## Written request
Report each line of the records that contains the word "Open", copying every such line in full.

## Available data
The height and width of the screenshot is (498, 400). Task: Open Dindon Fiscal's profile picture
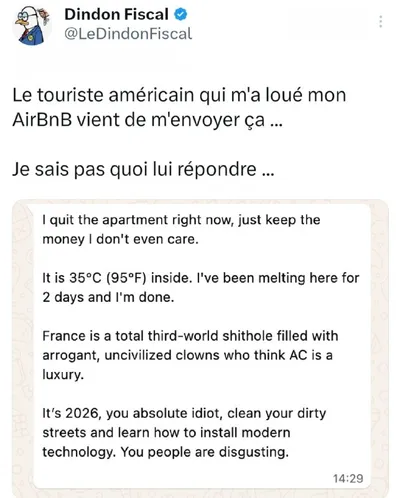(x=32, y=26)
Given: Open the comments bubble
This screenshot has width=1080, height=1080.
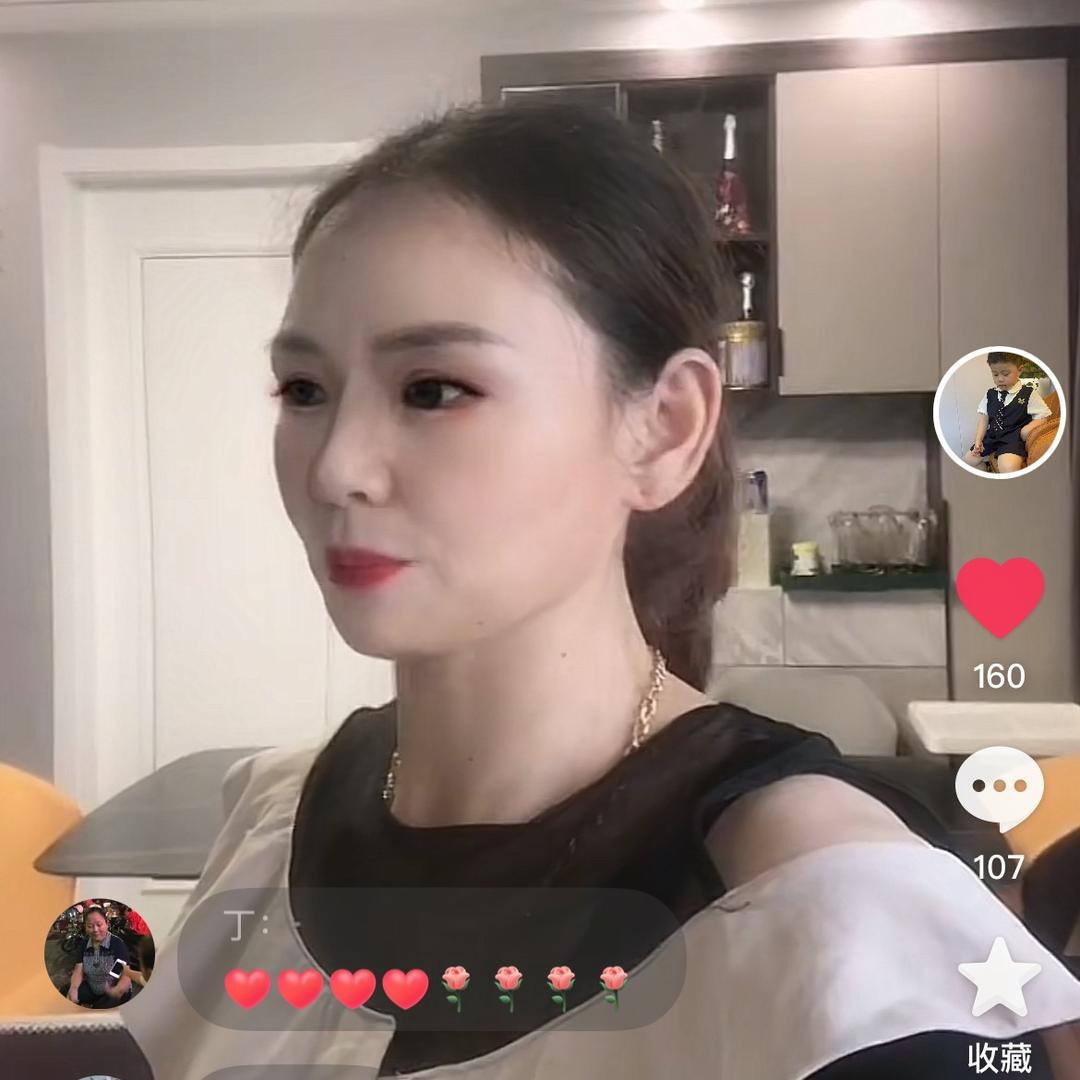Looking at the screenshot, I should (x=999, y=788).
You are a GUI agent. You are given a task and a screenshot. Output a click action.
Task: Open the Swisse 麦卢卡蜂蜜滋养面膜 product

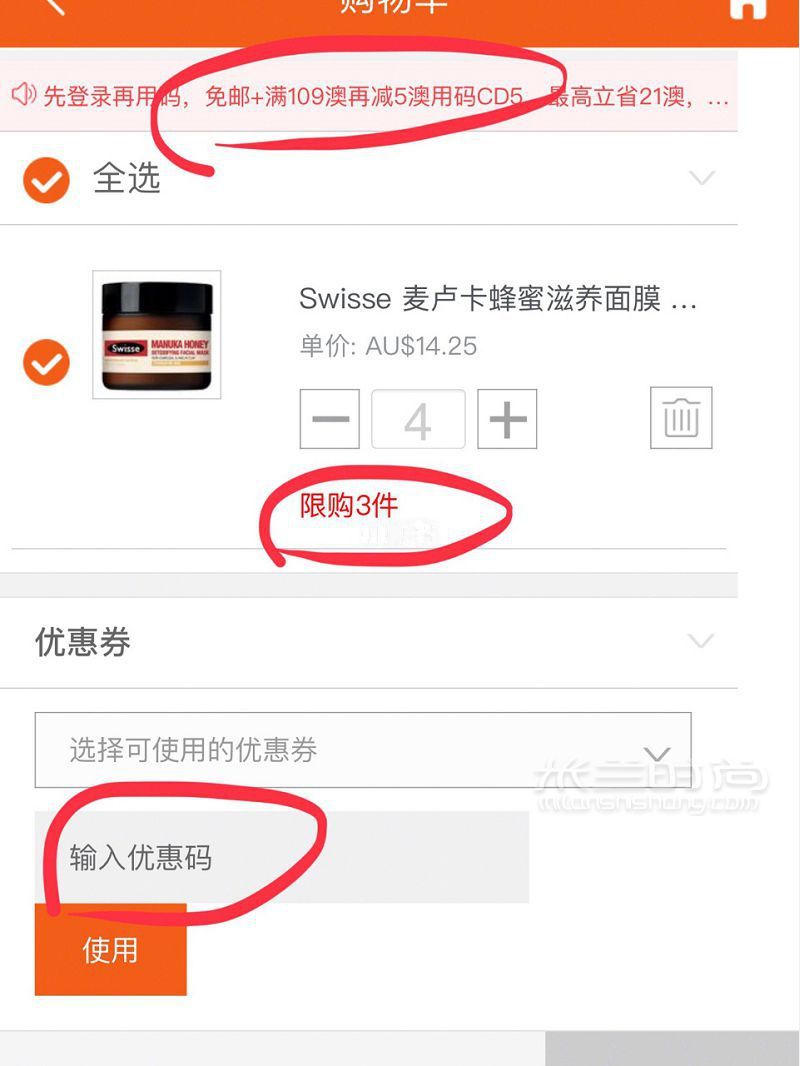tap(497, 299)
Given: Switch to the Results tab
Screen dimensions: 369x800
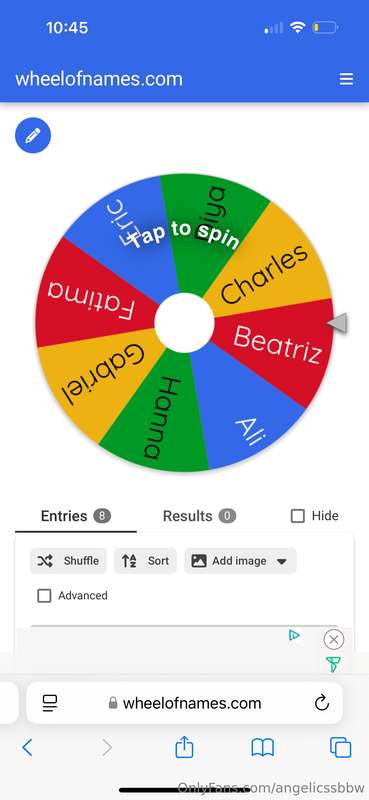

## Completed exercise
The height and width of the screenshot is (498, 400). Task: Open Dindon Fiscal's profile picture
Given: Open the comments bubble
Task: Open the Swisse 麦卢卡蜂蜜滋养面膜 product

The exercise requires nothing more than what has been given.